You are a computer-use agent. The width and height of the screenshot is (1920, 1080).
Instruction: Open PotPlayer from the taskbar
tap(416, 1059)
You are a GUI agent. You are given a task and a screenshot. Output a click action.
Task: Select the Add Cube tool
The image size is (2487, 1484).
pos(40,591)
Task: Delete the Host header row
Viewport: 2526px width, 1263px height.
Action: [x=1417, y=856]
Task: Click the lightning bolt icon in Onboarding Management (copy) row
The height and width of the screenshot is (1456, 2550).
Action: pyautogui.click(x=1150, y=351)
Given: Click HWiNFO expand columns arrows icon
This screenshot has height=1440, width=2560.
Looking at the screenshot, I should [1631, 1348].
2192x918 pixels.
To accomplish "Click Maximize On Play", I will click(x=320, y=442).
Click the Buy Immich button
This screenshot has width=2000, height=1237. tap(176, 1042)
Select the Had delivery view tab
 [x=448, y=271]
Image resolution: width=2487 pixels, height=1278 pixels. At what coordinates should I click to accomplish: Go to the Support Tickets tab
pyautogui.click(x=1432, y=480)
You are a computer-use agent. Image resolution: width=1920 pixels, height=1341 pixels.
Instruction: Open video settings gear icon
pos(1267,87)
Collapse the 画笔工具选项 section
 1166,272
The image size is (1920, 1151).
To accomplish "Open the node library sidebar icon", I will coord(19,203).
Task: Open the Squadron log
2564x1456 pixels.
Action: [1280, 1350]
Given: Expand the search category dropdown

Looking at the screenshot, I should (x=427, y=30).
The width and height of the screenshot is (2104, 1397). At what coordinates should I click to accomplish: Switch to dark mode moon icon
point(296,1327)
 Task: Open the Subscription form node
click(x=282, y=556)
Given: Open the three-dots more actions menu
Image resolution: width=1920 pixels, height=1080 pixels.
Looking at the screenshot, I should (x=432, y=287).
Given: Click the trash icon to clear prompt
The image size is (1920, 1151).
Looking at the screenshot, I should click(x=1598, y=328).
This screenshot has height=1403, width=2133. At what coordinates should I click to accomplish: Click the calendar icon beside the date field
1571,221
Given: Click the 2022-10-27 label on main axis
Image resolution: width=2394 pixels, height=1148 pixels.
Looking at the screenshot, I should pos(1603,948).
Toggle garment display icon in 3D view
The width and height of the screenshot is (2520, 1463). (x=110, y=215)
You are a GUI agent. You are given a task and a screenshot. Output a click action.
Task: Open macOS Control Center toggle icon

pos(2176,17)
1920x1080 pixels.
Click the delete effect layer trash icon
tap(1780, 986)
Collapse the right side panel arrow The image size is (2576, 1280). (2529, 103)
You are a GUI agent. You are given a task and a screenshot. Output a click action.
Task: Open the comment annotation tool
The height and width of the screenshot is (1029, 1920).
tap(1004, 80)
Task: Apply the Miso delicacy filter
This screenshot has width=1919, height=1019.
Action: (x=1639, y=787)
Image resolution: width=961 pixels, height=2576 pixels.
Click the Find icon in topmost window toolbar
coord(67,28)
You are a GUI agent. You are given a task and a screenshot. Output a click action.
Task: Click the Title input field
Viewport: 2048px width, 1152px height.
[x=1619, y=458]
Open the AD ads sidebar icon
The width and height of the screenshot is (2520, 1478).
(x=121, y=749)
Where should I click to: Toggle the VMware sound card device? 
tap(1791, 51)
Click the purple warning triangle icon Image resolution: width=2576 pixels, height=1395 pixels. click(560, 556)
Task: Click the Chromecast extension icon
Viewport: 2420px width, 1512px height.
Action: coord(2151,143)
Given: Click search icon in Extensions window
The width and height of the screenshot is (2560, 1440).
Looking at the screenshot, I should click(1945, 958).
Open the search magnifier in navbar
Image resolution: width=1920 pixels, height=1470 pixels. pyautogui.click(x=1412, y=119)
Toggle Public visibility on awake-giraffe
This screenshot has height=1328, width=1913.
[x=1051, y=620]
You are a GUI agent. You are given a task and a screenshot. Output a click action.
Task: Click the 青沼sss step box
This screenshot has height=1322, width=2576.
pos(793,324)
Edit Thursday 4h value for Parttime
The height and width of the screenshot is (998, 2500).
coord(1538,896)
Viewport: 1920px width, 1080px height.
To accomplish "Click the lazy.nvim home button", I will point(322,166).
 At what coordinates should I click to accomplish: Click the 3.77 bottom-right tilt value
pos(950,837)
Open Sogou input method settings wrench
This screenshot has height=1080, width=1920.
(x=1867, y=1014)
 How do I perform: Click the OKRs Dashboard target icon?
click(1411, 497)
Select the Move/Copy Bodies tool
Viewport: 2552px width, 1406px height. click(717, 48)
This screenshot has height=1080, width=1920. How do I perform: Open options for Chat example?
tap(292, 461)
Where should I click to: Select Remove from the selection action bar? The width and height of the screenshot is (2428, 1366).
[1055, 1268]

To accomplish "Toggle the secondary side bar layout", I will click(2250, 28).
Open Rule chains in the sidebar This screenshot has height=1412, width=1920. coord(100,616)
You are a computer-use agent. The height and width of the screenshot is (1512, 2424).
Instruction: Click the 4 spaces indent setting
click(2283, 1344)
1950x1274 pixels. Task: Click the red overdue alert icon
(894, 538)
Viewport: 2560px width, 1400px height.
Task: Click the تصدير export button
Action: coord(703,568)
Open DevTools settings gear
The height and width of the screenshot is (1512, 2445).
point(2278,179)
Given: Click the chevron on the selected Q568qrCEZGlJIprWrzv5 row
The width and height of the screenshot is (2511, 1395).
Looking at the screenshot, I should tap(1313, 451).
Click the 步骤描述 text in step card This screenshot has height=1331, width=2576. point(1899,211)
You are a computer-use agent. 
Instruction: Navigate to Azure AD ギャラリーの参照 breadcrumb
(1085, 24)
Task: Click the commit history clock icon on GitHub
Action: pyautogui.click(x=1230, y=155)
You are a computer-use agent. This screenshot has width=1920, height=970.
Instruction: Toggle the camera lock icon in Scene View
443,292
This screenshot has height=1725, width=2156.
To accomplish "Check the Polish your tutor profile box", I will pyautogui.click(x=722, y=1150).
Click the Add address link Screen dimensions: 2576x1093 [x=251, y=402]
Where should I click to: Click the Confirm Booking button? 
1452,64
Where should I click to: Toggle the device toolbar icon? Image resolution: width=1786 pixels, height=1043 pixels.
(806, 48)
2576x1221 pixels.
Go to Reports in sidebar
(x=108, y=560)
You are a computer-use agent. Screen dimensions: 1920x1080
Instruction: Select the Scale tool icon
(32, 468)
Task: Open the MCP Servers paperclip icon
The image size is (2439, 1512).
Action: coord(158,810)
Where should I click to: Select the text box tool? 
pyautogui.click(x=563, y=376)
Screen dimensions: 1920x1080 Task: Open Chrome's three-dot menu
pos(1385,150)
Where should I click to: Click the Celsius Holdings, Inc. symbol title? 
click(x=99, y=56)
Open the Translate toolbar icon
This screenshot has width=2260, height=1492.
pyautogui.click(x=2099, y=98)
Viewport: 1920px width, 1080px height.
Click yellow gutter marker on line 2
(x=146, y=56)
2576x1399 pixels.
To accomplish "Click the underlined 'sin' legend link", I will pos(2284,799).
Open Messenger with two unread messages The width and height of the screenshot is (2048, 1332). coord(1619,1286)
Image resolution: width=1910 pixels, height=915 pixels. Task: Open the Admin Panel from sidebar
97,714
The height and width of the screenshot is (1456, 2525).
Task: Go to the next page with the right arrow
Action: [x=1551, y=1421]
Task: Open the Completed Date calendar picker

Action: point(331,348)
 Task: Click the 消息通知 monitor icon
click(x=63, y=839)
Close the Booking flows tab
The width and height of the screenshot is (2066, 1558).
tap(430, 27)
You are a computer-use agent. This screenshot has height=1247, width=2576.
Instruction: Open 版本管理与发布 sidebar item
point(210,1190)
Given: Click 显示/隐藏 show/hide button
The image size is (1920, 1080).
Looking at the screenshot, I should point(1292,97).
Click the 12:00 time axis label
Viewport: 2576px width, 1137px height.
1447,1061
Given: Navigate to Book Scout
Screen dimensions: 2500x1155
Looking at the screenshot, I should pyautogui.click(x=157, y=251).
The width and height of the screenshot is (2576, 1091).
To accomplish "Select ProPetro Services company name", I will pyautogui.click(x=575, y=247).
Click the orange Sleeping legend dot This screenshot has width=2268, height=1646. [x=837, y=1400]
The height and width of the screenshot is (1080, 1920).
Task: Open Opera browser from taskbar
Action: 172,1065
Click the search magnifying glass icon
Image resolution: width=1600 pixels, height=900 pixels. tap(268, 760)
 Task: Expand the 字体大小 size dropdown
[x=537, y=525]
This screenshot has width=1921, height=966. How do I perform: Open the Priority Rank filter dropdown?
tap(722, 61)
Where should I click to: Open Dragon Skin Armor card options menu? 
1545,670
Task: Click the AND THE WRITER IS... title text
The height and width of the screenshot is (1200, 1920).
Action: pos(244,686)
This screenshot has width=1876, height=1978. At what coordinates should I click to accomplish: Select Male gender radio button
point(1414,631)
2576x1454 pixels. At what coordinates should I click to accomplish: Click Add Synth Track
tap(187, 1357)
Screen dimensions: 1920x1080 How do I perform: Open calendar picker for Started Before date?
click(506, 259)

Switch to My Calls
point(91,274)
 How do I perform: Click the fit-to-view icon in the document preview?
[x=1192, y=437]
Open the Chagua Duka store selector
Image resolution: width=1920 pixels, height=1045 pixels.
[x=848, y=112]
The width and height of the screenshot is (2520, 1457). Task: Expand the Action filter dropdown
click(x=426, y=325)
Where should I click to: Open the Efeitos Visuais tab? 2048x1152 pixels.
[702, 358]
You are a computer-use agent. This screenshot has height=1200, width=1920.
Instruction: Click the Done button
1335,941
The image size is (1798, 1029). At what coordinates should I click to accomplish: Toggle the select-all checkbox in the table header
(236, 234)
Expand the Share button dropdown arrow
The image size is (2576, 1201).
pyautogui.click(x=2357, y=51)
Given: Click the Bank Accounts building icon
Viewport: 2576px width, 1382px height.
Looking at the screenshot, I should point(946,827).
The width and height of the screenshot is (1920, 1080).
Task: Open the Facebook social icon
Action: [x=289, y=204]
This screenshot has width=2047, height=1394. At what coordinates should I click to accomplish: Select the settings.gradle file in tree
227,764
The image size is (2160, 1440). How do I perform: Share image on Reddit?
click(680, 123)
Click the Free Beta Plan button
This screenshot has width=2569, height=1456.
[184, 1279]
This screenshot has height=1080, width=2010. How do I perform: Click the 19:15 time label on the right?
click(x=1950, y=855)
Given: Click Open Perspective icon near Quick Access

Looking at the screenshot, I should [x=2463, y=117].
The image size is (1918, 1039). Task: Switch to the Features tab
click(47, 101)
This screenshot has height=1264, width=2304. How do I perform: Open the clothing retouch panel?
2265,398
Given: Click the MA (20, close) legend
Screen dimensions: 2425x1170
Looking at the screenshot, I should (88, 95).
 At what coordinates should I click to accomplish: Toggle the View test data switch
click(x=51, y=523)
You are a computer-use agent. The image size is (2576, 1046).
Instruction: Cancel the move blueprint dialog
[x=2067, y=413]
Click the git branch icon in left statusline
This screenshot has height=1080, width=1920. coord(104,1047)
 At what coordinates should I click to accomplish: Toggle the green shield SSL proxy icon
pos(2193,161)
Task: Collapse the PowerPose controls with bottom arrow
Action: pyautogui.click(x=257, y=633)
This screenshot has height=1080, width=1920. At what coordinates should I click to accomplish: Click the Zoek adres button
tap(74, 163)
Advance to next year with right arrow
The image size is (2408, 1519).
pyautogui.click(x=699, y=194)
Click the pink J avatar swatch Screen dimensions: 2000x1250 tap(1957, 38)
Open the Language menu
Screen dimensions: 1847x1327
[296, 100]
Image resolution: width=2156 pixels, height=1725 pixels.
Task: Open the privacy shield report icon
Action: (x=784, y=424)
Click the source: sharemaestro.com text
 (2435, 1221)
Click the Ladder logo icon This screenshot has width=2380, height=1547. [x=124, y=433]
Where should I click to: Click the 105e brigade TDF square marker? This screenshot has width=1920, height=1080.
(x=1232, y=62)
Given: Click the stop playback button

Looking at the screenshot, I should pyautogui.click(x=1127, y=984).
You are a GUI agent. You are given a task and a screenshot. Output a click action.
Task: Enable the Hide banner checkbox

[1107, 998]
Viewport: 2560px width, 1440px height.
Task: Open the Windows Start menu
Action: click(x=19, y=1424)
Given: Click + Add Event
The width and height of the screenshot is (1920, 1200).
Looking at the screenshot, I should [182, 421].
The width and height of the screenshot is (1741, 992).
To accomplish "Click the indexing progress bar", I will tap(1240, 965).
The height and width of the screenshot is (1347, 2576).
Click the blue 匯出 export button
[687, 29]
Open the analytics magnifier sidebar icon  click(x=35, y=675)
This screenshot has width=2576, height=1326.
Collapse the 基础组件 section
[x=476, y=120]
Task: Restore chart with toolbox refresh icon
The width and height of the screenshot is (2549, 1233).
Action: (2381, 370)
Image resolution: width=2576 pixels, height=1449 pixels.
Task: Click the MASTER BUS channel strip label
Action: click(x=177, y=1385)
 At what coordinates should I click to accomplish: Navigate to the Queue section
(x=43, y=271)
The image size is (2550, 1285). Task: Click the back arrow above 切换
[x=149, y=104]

● ● ● ●

◆ What the exercise asks ◆
Take the records above and return, word for word, only the lines that fall from the line with "Open Sogou input method settings wrench" to the line with "Given: Click the chevron", both of them included.

◆ Solved problem ◆
Open Sogou input method settings wrench
This screenshot has height=1080, width=1920.
(x=1867, y=1014)
 How do I perform: Click the OKRs Dashboard target icon?
click(1411, 497)
Select the Move/Copy Bodies tool
Viewport: 2552px width, 1406px height. click(717, 48)
This screenshot has height=1080, width=1920. How do I perform: Open options for Chat example?
tap(292, 461)
Where should I click to: Select Remove from the selection action bar? The width and height of the screenshot is (2428, 1366).
[1055, 1268]

To accomplish "Toggle the secondary side bar layout", I will click(2250, 28).
Open Rule chains in the sidebar This screenshot has height=1412, width=1920. coord(100,616)
You are a computer-use agent. The height and width of the screenshot is (1512, 2424).
Instruction: Click the 4 spaces indent setting
click(2283, 1344)
1950x1274 pixels. Task: Click the red overdue alert icon
(894, 538)
Viewport: 2560px width, 1400px height.
Task: Click the تصدير export button
Action: coord(703,568)
Open DevTools settings gear
The height and width of the screenshot is (1512, 2445).
point(2278,179)
Given: Click the chevron on the selected Q568qrCEZGlJIprWrzv5 row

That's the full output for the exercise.